Alternatives Considered
Retroactively documented per ADR-072 (2026-05-20 frontmatter + structural backfill). The three alternatives surfaced at 2026-05-18 lock time:
- Drop both T0 + invariant commitments outright. Rejected: ADR-034 + ADR-039 are methodology contracts; silently dropping them violates the SDD discipline that ADR-005 + AGENTS.md establish. The contracts need an explicit superseding record even if the implementation defers.
- Fix-forward inline before v1.0.0 tag. Rejected: the implementation surface for both blocks was substantial — Block A is ~100 LOC of T0 score-match wiring (HF Hub download + AutoModelForSequenceClassification load + score-match within 1e-4 tolerance per ADR-034 §Tier T0); Block B is 38 invariant test bodies covering class-balance + source-disjoint splits + leakage + calibration + reporting-completeness invariants per ADR-039 gate 3. Both implementations exceeded the v1.0.0 rehearsal-tag window’s available time.
- No carryforward ADR; let ADR-034 + ADR-039 stand unmet. Rejected: violates the immutability discipline ADR-005 + ADR-067 codify. An unmet methodology contract without an explicit supersession record creates an undocumented “methodology debt” that’s hard to audit.

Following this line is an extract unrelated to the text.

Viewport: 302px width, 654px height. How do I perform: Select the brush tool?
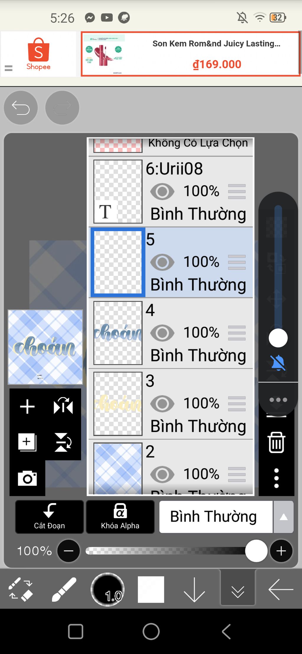click(x=64, y=589)
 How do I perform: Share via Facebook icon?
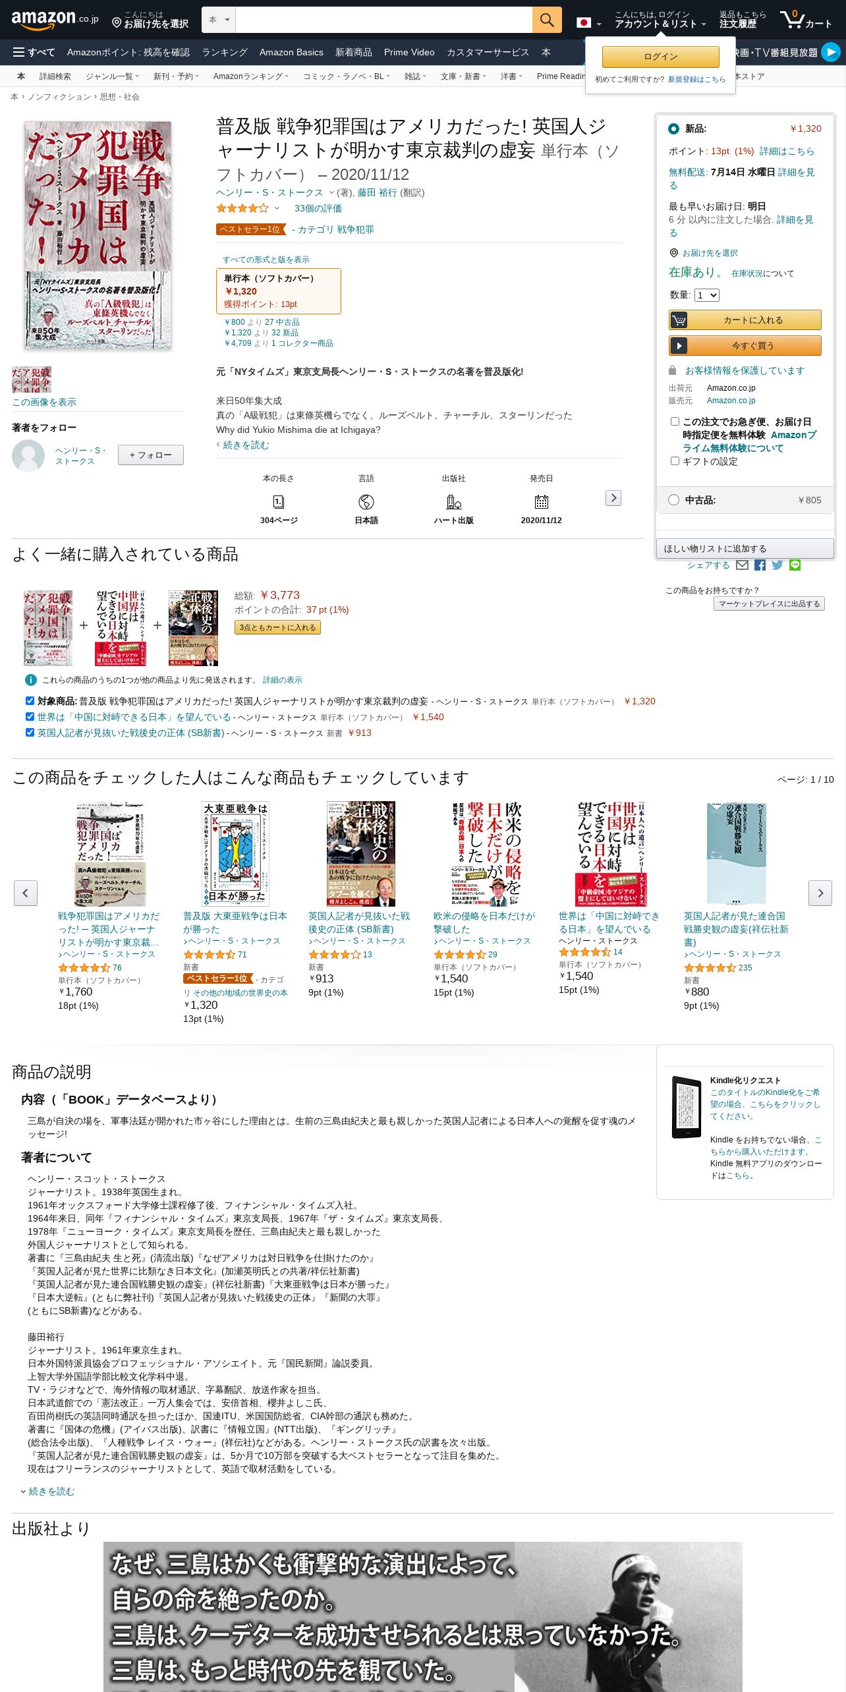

ADR-051’s existence makes the debt explicit + tracked.
The chosen path (narrow supersession + explicit v1.1.x landing conditions) preserves the methodology contract by binding it to a future close while keeping the audit trail honest.
Linked ADRs
- Superseded (narrow): ADR-034 (T0 score-match wiring axis only); ADR-039 (gate 3 axis only).
- Referenced: ADR-032 (HF Hub publication; v1.0.1 deliverable that closes the publish half of T0); ADR-046 (Phase 4 analysis bundle; defined many of the invariants now scaffolded).
- Source: decisions/audits/REPO_AUDIT_2026-05-18.md (the explicit audit finding that invited the supersession-or-implementation decision); WRITEUP/reproducibility.md (T0 maintainer note); tests/test_invariants.py (module docstring with the v1.0.0-carryforward catalog).
Transcript
Decisions surfaced during the 2026-05-18 post-v1.0.1 audit re-examination conversation. Two /exploring-options batches (4 questions each) locked the supersession scope (single ADR covering both axes; immediate v1.0.2 tag rather than v1.1.0 defer). No transcript file required — the conversation history in the v1.0.1 → v1.0.2 commit-message bodies is the audit trail.